U.S. Trade Representative Robert Lighthizer said Wednesday that he attended a meeting between Trump and Xi at the Group of 20 nations in Osaka, but he never heard Trump pleading with Xi to buy more agriculture products to ensure he would win reelection. Lighthizer spoke at a Senate hearing on trade issues and was asked about Bolton’s recollection of events.
“Absolutely untrue. Never happened. I was there. I have no recollection of that ever happening. I don’t believe it’s true. I don’t believe it ever happened,” Lighthizer said. “Would I recollect something as crazy as that? Of course, I would recollect it.”
Bolton wrote that he raised some of his concerns about Trump’s conversations with foreign leaders with Attorney General William Barr. Justice Department spokeswoman Kerri Kupec denied in a statement that Barr had ever expressed that Trump’s conversations with foreign leaders were improper.
FILE - National Security Advisor John Bolton joins President Donald Trump and NATO Secretary General Jens Stoltenberg during a bilateral meeting in the Cabinet Room at the White House April 02, 2019 in Washington, DC.
Trump continually pandered to Xi, Bolton wrote. At a White House Christmas dinner in 2018, Bolton said Trump asked why the U.S. was sanctioning China over it treatment of Uighurs. China suspects Uighurs, who are predominantly Muslim and culturally and ethnically distinct from the majority Han Chinese population, of harboring separatist tendencies. In recent years, China has dramatically escalated its campaign against them by detaining more than 1 million people in internment camps and prisons, which it calls vocational training centers.
“At the opening dinner of the Osaka G-20 meeting, with only interpreters present, Xi explained to Trump why he was basically building concentration camps in Xinjiang,” Bolton wrote. “According to our interpreter, Trump said that Xi should go ahead with building the camps, which he thought was exactly the right thing to do. "
Bolton’s claim that Trump was appealing to China to assist his reelection effort comes as the president’s rhetoric toward the U.S. geopolitical rival has grown more acerbic in response to the coronavirus pandemic. But it may undercut the Trump reelection campaign’s efforts, evidenced in recent television ads and public statements. to paint presumptive Democratic nominee Joe Biden as soft on China.
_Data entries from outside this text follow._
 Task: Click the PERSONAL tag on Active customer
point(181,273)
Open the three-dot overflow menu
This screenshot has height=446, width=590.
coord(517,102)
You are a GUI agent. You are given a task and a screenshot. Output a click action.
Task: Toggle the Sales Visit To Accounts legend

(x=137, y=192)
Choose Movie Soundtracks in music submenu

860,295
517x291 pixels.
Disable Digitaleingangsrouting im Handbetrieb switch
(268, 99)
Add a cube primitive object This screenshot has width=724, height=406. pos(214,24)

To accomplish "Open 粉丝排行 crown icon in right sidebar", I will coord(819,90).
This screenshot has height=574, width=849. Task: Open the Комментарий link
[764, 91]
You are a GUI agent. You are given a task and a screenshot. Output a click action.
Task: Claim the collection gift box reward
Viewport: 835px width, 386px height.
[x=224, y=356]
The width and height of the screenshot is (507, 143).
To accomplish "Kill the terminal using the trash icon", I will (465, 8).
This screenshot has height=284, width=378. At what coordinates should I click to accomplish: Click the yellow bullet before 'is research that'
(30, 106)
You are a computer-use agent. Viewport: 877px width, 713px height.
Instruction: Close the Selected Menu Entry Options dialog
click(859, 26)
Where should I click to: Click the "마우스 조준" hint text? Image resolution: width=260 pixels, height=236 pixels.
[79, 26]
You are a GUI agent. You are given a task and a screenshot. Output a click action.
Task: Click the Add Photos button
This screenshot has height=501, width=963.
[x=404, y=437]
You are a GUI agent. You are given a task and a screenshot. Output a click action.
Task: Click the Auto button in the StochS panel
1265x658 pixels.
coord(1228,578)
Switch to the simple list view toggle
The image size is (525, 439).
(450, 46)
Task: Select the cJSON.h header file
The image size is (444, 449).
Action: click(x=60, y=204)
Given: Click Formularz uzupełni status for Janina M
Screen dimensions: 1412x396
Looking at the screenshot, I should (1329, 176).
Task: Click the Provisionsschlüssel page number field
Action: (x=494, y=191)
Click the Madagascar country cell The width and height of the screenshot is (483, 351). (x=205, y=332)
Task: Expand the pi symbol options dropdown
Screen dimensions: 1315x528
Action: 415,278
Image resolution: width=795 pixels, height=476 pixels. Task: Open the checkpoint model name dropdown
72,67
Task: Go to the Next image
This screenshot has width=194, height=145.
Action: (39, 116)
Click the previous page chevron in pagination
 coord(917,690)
In the book, Bolton describes every Trump decision as being guided by concerns for his own reelection, a claim that evokes the scandal that sparked Trump’s impeachment last year.
Trump’s decision to withhold military assistance to Ukraine until it agreed to investigate Biden led the House to charge Trump was abusing his power. The aid was ultimately released once the hold-up became public. The GOP-controlled Senate ultimately acquitted the president on that count and a count of obstructing Congress’ investigation of the incident.
Bolton was called to testify before House lawmakers conducting the impeachment inquiry, but he declined, suggesting he wanted a federal court to decide whether he should heed a White House directive not to cooperate with the inquiry.
Bolton didn't spare Trump criticism for his handling of the coronavirus pandemic, even though he'd left the White House months before it began. Bolton wrote that “Trump’s reflex effort to talk his way out of anything, however, even a public-health crisis, only undercut his and the nation’s credibility, with his statements looking more like political damage control than responsible public-health advice.”
The White House did not immediately respond to a request for comment on the specifics in Bolton's book, but emailed reporters past quotes of Democratic lawmakers impugning the former Trump aide's credibility. In advance of the public reports about the details, White House press secretary Kayleigh McEnany said the book was “full of classified information, which is inexcusable.”